**Data rows:**
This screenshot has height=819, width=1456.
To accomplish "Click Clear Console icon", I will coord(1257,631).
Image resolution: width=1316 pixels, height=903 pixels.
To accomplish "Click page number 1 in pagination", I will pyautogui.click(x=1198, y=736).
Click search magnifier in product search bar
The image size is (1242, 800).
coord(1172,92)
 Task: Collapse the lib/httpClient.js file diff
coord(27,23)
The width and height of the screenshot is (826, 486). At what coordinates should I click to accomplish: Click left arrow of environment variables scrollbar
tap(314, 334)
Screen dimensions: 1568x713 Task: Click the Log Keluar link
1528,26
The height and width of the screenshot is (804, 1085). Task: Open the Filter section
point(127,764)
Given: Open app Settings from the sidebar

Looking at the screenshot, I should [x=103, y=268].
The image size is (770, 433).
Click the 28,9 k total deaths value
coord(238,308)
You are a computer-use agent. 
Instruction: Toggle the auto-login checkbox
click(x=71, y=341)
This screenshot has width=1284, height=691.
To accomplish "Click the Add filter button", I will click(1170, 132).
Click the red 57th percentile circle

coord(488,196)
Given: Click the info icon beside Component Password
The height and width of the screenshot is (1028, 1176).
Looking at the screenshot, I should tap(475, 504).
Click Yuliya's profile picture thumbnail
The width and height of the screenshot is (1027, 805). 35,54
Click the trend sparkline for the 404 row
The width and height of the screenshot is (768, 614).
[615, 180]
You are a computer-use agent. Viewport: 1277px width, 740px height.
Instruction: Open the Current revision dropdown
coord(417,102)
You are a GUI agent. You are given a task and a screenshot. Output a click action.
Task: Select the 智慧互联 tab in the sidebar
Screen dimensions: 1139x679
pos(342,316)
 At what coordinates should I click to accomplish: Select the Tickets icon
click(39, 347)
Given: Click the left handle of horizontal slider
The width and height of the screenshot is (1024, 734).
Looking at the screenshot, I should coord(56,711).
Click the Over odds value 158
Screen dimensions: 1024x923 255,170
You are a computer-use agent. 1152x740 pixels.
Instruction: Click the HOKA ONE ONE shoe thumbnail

**The request:** Can you recast the records as a JSON list of strings, one per line with blank lines left out, starting with the line containing "Given: Open app Settings from the sidebar" and going on through the end of the records?

**Task response:**
[
  "Given: Open app Settings from the sidebar",
  "Looking at the screenshot, I should [x=103, y=268].",
  "The image size is (770, 433).",
  "Click the 28,9 k total deaths value",
  "coord(238,308)",
  "You are a computer-use agent. ",
  "Instruction: Toggle the auto-login checkbox",
  "click(x=71, y=341)",
  "This screenshot has width=1284, height=691.",
  "To accomplish \"Click the Add filter button\", I will click(1170, 132).",
  "Click the red 57th percentile circle",
  "coord(488,196)",
  "Given: Click the info icon beside Component Password",
  "The height and width of the screenshot is (1028, 1176).",
  "Looking at the screenshot, I should tap(475, 504).",
  "Click Yuliya's profile picture thumbnail",
  "The width and height of the screenshot is (1027, 805). 35,54",
  "Click the trend sparkline for the 404 row",
  "The width and height of the screenshot is (768, 614).",
  "[615, 180]",
  "You are a computer-use agent. Viewport: 1277px width, 740px height.",
  "Instruction: Open the Current revision dropdown",
  "coord(417,102)",
  "You are a GUI agent. You are given a task and a screenshot. Output a click action.",
  "Task: Select the 智慧互联 tab in the sidebar",
  "Screen dimensions: 1139x679",
  "pos(342,316)",
  " At what coordinates should I click to accomplish: Select the Tickets icon",
  "click(39, 347)",
  "Given: Click the left handle of horizontal slider",
  "The width and height of the screenshot is (1024, 734).",
  "Looking at the screenshot, I should coord(56,711).",
  "Click the Over odds value 158",
  "Screen dimensions: 1024x923 255,170",
  "You are a computer-use agent. 1152x740 pixels.",
  "Instruction: Click the HOKA ONE ONE shoe thumbnail"
]